What are white Britons doing to make others feel uncomfortable in the countryside? Again, I’m sure it happens (the author cites a case in which slurs were painted onto signs in a park in Rochford). Another example is less convincing, though:
Nigerian-born Enoch Adeyemi, co-founder of Black Scottish Adventurers, recently shared his experiences of hiking with a large group of Black men, revealing they are constantly subject to spurious complaints about “littering”, condescension and demands to stop playing music. “Why should I turn off my music? Just because white Scottish people enjoy nature one way, that doesn’t mean Black people have to enjoy it exactly the same way,” he told the Daily Mail.
Actually, this makes no sense. If someone wants quiet and someone else wants to play music, they can’t both have what they want. If you’re playing music, then I don’t have quiet. As music can be listened to anywhere else — or, indeed, through a novel device called headphones — I think it is extremely fair that the former should prevail.
It’s a term that crops up later in the piece that really got my noggin joggin’. An activist demanding greater minority representation in countryside-related institutions says, “There have to be people of colour, the global majority, appointed into these positions where they can be decision makers.

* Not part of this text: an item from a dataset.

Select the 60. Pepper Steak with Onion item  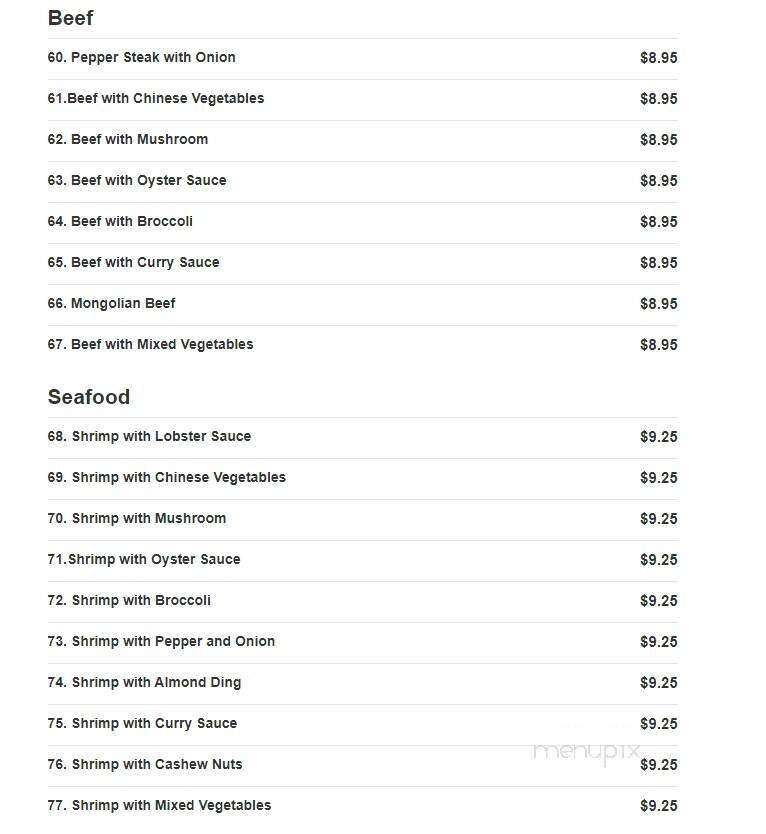[x=363, y=58]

If they do not represent the global majority, they cannot understand and they will not act to address these barriers.”
What is this “global majority” thing? The term has been promoted as an alternative to “ethnic minority”, which is seen as marginalising people from immigrant backgrounds. Westminster Council announced last year that it would adopt “Global Majority” rather than “BAME” (black, Asian and minority ethnic).
Yet if “ethnic minority” marginalises people who have immigrant backgrounds — arguable in itself — “global majority” ends up marginalising people who don’t. Indeed, it does it in a far more explicit manner. “Ethnic minority” is a relative term. If a white British person moves to Indonesia, he or she has joined an ethnic minority. “Global majority”, on the other hand, has been defined as referring to black, Asian and “brown” people. I suppose it’s possible that progressives would accept that in Africa, white, Asian and “brown” people represent the “global majority”, but I can’t see it happening.

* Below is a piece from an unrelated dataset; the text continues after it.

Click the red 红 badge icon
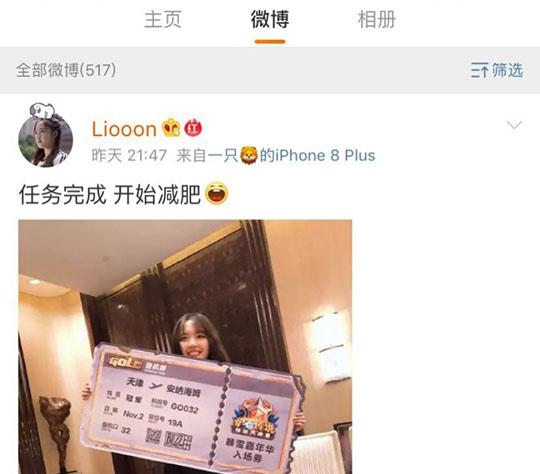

I suspect the term also smuggles in the idea that British institutions should represent the world rather than Britain. Last month, a call for applications for a position at Canterbury Cathedral included this musing:
Our worship at our main services often has diverse congregations but the clergy are still all shaped by white and western backgrounds. Ideally, this post is well suited to a person of global majority heritage who can really help us deepen our vocation as the mother church of the Anglican Communion address- ing that history and differing sets of perception with care.
The Anglican Communion is international, of course, but the Church of England is exactly that.
“Global majority” — like “People of Colour” — gestures towards a fictional unanimity. “Ethnic minorities”, for the most part, is seen in the plural sense, referencing a diverse mixture of groups (which, of course, themselves encompass diverse individuals). “Global majority” implies that there is some sort of cohesion within groups that often have little in common and, indeed, sometimes don’t get along (as in Leicester, last year, where Hindu and Muslim men bitterly feuded). It’s an ambition disguised as a description.
This term should have no place in our discourse, especially in the work of state and tax-funded institutions. Question it before it’s everywhere.